Aug 19,2017 - Last updated at Aug 19,2017

The battle for the Syrian city of Raqqa proves to be a drawn out affair reminiscent of the battle for Mosul, which was finally recaptured by the Iraqi army a few weeks ago from Daesh factions.

Battles for both cities registered high numbers of casualties among civilians caught in the crossfire.

And as in Mosul, aerial bombardments continue to claim the lives of scores of civilians in Raqqa.

Coalition warplanes have been pounding Daesh positions in Raqqa, in the process of killing innocent people as well.

No matter how much care is taken — at least there are claims to that effect — to avoid civilian casualties, Syrians continue to systematically lose lives by the dozens.

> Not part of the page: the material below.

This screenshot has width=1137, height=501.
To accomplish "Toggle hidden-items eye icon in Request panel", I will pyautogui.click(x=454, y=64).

Worse, it is now predicted by some analysts that Raqqa will not be recaptured anytime soon, which means that more civilian lives are bound to be lost.

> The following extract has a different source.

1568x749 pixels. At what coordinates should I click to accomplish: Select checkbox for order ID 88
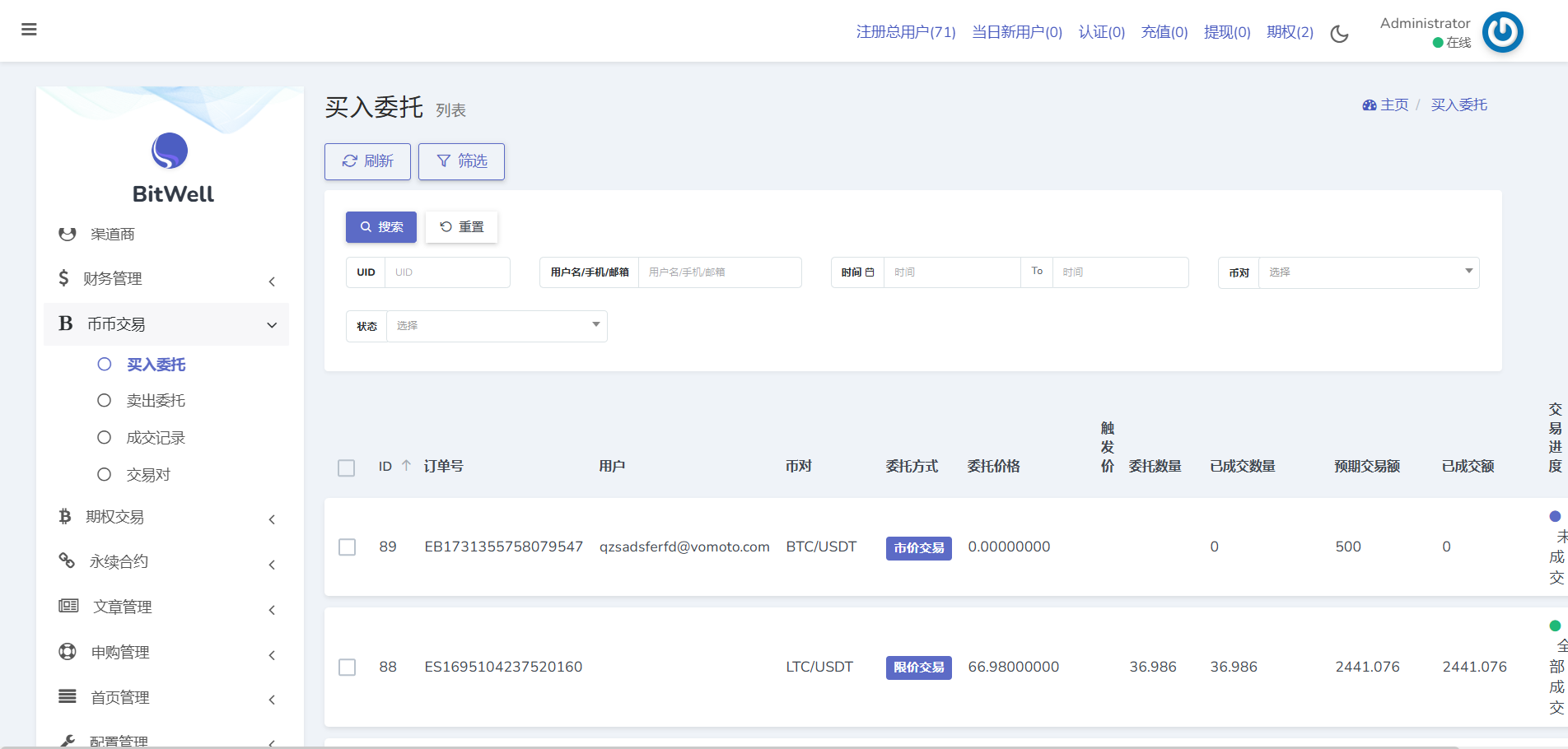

Adding to the complexity of the battle for Raqqa is the division between the hardened Kurdish YPG militias and the nascent Arab forces joining the battle on the same side.

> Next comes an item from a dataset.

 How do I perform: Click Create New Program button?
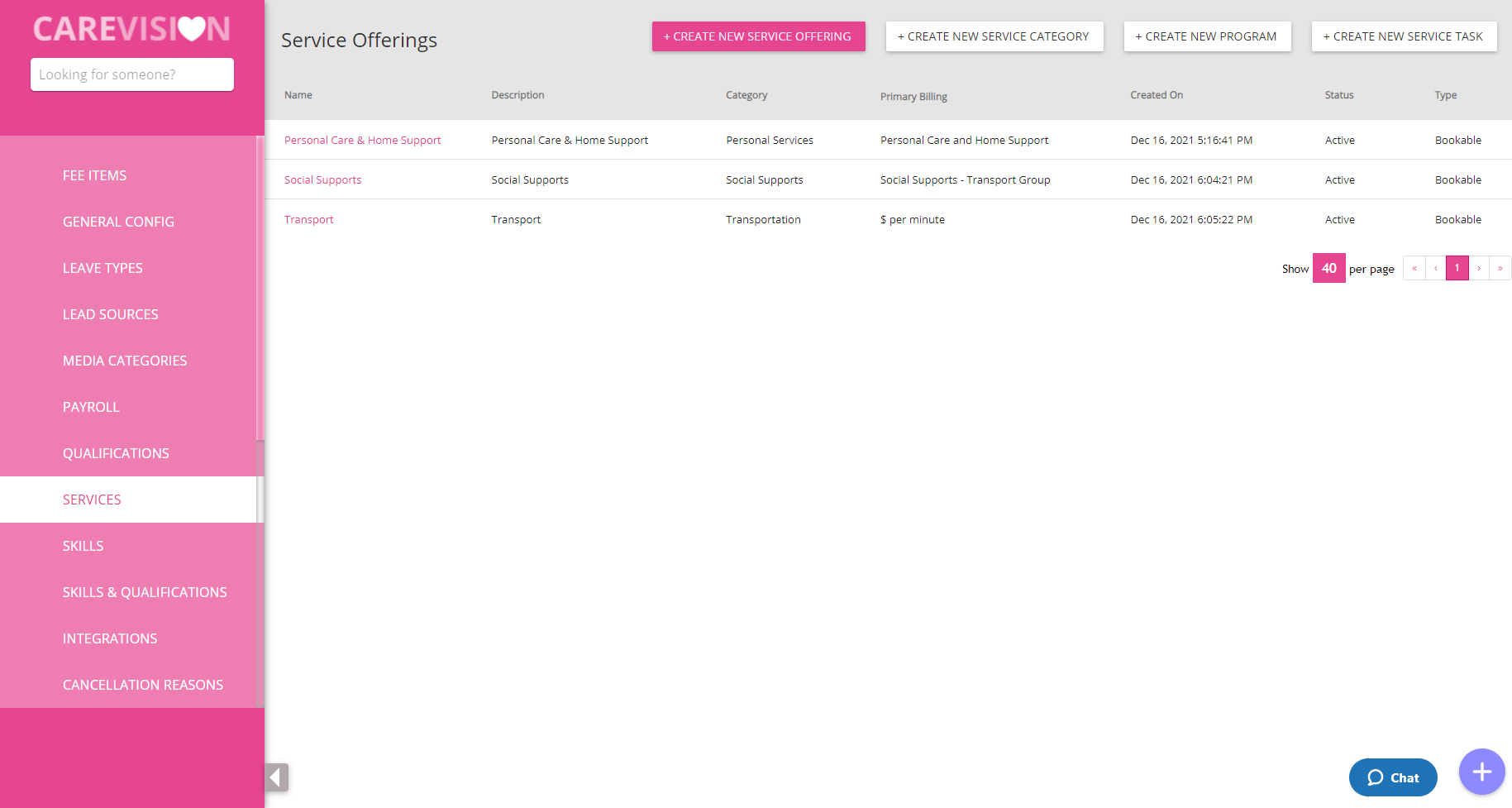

While the Kurdish fighters are well trained and armed, the Arab forces are still poorly prepared to fight and lack weapons.

These two forces fighting Daesh in Raqqa appear to have divergent agendas and that could impede an easy victory in the battle for this strategically located city.

Meanwhile, Ankara has been pressing the US not to arm the YPG, for fear that it could pose a threat to Turkey’s security once the battle for the Syrian city is over.

Turkey harbours animosity towards anything that has to do with the Kurds, whether within its borders or outside.

These added complications do not bode well for the future of either Syria or Turkey.

The US has been resisting Ankara’s attempt to dissuade it from arming the Kurdish fighters, insisting that Raqqa cannot be retaken from Daesh without the direct involvement of YPG forces.

So far, the Kurdish group and the Arab fighters that make up the so-called Free Syrian Democratic Forces continue to hammer Daesh in Raqqa, making steady but slow progress.


Ultimately, this city that became Daesh’s self-proclaimed capital in Syria will be freed from the clutches of the terrorist group, but the developments after can only be expected to complicate an already knotty situation in Syria.